-- SELECTED EXTRACT --
_ _ _ _ _ _ _

Nicole O Williams, MD, discusses unmet needs for patients with HER2-positive breast cancer and potential future research directions in the space.
Nicole O Williams, MD, physician, medical oncologist, Division of Medical Oncology, director, the BreastCARE Program, Cancer and Aging Resiliency Clinic, the Ohio State University (OSU) College of Medicine, the OSU Comprehensive Cancer Center (OSUCC)–James, discusses unmet needs for patients with HER2-positive breast cancer and potential future research directions in the space.
Two main areas of interest highlight unmet needs in the HER2-positive breast cancer paradigm, Williams begins. The first is further clarification on the sequencing of therapies following disease progression on or after treatment with fam-trastuzumab deruxtecan-nxki (Enhertu), Williams explains. Additionally, the treatment of patients with HER2-positive breast cancer and brain metastases remains another area of need, she says.
Williams notes that nearly 50% of patients with HER2-positive metastatic breast cancer will develop brain metastases, emphasizing the continued importance identifying therapies that penetrate the blood-brain barrier. If additional systemic therapies capable of penetrating the blood-brain barrier are identified, it could present the opportunity to systemically treat patients and reserve radiation for later lines of treatment, Williams says. Currently, both whole-brain and stereotactic radiation are standard first-line therapies for the treatment of patients with brain metastases, she continues. However, this approach is associated with adverse effects, mainly related to memory and cognitive decline, Williams notes.
Overall, treatment advances across the HER2-positive breast cancer spectrum have improved care for this patient population, Williams emphasizes. Several agents have been approved in recent years, aiding in the improvement of survival outcomes within the space. Despite these improvements, research is ongoing to address other unmet needs, with the goal of continuing to improve outcomes, Williams concludes.

_ _ _ _ _ _ _

-- INFORMATION PROVIDED --
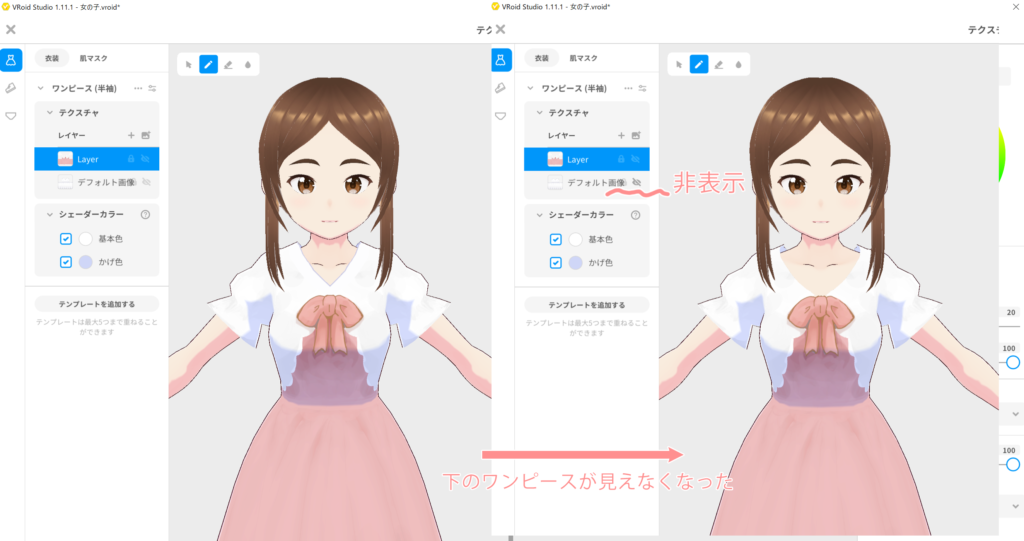Pick the fill bucket tool in right viewport
The height and width of the screenshot is (541, 1024).
[x=738, y=64]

_ _ _ _ _ _ _

Please rewrite the part of the HER2-positive breast cancer text that opens with "Overall, treatment advances" and closes with "outcomes, Williams concludes.", replacing "survival outcomes" with "clinical outcomes".

-- RESPONSE --
Overall, treatment advances across the HER2-positive breast cancer spectrum have improved care for this patient population, Williams emphasizes. Several agents have been approved in recent years, aiding in the improvement of clinical outcomes within the space. Despite these improvements, research is ongoing to address other unmet needs, with the goal of continuing to improve outcomes, Williams concludes.